### Task goal
Transcribe the items starting at the line containing "Click the table" and ending after the line containing "I will point(710,157).".

== Given records ==

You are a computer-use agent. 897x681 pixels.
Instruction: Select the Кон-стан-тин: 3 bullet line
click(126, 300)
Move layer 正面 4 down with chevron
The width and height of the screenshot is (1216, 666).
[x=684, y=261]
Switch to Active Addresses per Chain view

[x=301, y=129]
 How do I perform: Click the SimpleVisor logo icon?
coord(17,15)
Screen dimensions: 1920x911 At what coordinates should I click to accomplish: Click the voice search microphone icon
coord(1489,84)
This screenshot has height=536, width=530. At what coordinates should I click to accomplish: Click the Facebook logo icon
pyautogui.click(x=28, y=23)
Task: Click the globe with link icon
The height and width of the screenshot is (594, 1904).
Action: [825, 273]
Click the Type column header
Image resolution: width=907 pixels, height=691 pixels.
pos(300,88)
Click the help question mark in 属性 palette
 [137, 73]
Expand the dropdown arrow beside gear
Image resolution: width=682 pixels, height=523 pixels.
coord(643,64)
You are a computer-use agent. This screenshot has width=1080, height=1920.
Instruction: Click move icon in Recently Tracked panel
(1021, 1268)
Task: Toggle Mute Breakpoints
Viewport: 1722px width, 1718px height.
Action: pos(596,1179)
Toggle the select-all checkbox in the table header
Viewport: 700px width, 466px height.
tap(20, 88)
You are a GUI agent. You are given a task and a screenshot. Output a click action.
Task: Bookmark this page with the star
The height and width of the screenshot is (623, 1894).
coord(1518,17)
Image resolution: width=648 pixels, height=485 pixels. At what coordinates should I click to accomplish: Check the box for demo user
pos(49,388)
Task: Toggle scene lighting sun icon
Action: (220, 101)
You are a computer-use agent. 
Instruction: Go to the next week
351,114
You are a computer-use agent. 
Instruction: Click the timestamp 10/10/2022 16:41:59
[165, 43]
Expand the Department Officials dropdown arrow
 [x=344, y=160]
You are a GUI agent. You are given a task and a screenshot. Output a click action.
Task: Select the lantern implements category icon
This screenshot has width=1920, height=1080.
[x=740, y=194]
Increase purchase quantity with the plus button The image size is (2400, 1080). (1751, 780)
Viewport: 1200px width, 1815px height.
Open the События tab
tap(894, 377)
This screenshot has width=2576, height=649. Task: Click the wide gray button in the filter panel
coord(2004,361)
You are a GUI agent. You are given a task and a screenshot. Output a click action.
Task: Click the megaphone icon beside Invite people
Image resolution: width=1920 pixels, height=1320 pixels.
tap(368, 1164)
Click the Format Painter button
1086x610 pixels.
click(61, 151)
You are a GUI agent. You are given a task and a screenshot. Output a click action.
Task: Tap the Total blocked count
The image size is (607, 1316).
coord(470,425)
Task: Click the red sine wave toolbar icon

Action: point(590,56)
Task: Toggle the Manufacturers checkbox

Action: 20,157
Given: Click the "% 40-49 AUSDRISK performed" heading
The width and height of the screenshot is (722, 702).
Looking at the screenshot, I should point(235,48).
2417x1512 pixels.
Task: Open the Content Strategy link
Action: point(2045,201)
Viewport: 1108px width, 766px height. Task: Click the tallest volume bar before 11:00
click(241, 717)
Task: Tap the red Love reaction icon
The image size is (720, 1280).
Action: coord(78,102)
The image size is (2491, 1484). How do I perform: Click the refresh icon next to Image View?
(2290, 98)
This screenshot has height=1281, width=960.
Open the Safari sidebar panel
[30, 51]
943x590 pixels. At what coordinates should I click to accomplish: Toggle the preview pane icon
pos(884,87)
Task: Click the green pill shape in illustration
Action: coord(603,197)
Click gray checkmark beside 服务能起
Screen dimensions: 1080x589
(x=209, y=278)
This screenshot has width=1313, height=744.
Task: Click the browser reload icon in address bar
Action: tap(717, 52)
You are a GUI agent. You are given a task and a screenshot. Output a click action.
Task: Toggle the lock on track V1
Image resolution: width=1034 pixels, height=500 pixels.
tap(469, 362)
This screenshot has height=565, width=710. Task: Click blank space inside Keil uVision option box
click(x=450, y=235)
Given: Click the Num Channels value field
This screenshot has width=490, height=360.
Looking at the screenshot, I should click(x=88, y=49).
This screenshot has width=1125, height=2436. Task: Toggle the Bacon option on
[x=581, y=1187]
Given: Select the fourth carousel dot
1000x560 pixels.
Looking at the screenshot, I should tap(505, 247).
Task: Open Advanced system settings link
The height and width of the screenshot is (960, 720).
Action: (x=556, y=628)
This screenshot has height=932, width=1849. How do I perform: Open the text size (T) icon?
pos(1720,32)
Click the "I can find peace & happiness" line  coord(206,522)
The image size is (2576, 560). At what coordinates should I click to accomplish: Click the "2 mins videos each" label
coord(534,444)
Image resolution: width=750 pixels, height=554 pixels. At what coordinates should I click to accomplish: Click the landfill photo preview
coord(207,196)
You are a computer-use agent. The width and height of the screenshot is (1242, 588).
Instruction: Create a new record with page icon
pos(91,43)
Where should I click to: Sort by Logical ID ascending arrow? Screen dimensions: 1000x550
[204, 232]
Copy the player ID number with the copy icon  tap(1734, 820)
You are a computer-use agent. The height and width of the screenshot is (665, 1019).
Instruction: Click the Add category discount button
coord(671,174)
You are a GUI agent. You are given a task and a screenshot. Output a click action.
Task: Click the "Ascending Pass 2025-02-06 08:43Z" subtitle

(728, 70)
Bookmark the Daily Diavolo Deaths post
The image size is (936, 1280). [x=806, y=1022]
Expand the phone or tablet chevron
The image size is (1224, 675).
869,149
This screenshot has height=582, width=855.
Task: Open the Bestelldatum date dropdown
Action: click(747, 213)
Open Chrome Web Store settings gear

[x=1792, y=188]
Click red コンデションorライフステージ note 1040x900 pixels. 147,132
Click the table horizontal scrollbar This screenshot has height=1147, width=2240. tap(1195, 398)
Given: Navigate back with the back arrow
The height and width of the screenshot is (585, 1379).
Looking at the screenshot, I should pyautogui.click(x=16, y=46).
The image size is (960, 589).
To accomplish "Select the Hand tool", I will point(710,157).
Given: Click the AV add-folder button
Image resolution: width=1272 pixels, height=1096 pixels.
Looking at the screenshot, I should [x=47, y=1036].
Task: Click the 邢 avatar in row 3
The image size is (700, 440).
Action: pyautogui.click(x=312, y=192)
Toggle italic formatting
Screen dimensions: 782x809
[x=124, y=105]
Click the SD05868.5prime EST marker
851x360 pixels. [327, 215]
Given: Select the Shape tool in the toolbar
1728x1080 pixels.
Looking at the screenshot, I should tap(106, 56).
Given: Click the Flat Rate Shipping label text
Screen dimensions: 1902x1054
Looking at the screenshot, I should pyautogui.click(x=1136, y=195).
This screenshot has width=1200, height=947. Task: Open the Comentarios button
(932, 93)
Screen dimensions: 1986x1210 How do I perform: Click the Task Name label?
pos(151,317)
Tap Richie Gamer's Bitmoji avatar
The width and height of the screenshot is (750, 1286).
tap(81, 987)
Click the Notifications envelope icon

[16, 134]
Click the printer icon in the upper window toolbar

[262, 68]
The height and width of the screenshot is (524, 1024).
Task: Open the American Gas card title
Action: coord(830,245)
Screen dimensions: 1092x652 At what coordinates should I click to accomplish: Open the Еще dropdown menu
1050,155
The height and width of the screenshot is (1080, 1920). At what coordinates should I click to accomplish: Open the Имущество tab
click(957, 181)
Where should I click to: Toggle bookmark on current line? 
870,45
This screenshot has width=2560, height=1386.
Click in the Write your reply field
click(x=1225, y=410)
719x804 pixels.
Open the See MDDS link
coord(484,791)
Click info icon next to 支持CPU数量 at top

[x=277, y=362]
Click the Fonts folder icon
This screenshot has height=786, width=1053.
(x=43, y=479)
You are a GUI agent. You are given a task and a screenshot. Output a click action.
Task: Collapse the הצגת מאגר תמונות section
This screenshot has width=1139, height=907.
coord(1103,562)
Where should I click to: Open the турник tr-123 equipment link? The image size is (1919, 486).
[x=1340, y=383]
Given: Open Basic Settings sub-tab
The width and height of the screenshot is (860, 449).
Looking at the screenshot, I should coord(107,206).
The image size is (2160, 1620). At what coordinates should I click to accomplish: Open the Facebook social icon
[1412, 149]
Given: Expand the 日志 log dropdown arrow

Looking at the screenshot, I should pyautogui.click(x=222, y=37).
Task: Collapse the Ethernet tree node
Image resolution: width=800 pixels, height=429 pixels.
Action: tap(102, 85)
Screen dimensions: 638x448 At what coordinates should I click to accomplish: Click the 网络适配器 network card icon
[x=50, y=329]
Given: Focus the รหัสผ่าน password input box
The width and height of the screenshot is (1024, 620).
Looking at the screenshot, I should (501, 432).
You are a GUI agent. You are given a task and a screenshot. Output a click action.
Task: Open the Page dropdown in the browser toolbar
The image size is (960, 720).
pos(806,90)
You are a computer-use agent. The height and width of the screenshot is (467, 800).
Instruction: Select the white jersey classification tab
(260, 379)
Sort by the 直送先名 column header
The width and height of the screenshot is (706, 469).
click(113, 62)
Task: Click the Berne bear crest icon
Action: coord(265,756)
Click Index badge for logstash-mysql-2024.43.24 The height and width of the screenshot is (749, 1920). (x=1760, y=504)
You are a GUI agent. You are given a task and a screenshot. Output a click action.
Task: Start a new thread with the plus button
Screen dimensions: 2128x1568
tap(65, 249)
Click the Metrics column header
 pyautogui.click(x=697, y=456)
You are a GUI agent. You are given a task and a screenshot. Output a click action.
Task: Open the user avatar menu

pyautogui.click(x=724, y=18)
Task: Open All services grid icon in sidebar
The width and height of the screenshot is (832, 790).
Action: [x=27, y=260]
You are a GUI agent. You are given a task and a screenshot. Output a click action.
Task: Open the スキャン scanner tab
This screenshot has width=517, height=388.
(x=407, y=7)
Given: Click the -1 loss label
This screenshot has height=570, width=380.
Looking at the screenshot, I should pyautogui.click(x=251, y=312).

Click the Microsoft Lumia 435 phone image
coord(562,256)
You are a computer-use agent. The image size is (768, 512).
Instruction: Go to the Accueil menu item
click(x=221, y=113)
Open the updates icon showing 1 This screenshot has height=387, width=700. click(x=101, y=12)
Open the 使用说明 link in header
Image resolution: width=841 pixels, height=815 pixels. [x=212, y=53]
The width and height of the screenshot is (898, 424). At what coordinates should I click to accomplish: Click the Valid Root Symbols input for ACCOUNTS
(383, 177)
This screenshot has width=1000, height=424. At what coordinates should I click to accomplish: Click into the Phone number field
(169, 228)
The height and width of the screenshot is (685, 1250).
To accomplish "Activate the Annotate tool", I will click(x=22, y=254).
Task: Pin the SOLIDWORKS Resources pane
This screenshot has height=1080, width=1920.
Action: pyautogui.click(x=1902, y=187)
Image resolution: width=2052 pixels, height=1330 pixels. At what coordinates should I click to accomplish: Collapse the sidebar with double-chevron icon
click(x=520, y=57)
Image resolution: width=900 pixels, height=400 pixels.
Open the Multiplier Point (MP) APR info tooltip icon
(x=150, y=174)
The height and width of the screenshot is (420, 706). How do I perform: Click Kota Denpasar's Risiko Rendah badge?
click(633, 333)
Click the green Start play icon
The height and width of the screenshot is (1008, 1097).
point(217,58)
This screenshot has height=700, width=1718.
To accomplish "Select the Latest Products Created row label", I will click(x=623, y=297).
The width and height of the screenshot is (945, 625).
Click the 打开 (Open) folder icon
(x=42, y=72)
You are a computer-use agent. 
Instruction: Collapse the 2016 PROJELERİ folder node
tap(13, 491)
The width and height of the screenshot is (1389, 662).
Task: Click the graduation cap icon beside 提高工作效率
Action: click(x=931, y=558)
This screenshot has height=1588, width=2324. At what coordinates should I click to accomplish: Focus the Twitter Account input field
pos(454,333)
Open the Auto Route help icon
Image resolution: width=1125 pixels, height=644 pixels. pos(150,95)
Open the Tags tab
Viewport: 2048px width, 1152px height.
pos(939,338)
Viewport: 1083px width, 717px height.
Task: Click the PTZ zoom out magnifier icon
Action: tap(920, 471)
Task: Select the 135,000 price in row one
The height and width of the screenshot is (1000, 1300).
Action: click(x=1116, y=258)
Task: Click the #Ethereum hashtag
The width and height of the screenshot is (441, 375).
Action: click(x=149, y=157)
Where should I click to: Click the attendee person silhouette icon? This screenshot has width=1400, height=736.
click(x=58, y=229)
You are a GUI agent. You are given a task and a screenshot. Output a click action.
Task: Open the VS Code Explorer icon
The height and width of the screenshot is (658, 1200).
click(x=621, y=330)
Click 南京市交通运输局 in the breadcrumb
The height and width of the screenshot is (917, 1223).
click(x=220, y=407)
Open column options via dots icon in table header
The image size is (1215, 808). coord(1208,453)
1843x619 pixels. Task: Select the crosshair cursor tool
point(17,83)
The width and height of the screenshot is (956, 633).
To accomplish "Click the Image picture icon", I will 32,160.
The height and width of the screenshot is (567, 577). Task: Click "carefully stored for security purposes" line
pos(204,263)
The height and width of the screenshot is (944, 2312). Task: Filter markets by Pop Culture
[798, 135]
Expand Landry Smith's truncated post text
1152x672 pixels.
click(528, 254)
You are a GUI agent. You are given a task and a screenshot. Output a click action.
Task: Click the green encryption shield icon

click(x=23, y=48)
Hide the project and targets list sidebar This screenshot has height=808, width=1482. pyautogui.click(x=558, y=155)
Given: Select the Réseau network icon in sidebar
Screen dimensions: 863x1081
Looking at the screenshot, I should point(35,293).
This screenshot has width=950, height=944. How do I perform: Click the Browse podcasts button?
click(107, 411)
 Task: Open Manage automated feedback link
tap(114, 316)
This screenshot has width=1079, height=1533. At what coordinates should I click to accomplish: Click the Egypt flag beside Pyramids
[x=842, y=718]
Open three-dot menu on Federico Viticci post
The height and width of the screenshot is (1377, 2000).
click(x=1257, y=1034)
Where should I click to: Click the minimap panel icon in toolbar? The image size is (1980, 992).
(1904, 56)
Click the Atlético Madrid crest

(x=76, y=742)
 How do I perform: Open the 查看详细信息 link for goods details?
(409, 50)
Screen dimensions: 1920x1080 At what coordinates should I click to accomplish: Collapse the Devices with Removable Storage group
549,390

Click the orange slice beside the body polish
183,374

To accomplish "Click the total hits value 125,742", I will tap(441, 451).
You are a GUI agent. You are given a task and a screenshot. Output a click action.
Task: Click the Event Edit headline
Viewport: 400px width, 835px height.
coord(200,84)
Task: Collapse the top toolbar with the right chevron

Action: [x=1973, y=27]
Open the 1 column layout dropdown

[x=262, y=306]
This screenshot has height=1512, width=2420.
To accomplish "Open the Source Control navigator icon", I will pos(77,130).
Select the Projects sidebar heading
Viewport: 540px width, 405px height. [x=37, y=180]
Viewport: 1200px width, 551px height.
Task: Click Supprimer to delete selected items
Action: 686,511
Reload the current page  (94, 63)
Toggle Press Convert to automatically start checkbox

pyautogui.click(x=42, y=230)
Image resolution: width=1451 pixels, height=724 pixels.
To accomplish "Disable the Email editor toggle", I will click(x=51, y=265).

===

### Answer to this problem
Click the table horizontal scrollbar This screenshot has height=1147, width=2240. tap(1195, 398)
Given: Navigate back with the back arrow
The height and width of the screenshot is (585, 1379).
Looking at the screenshot, I should pyautogui.click(x=16, y=46).
The image size is (960, 589).
To accomplish "Select the Hand tool", I will point(710,157).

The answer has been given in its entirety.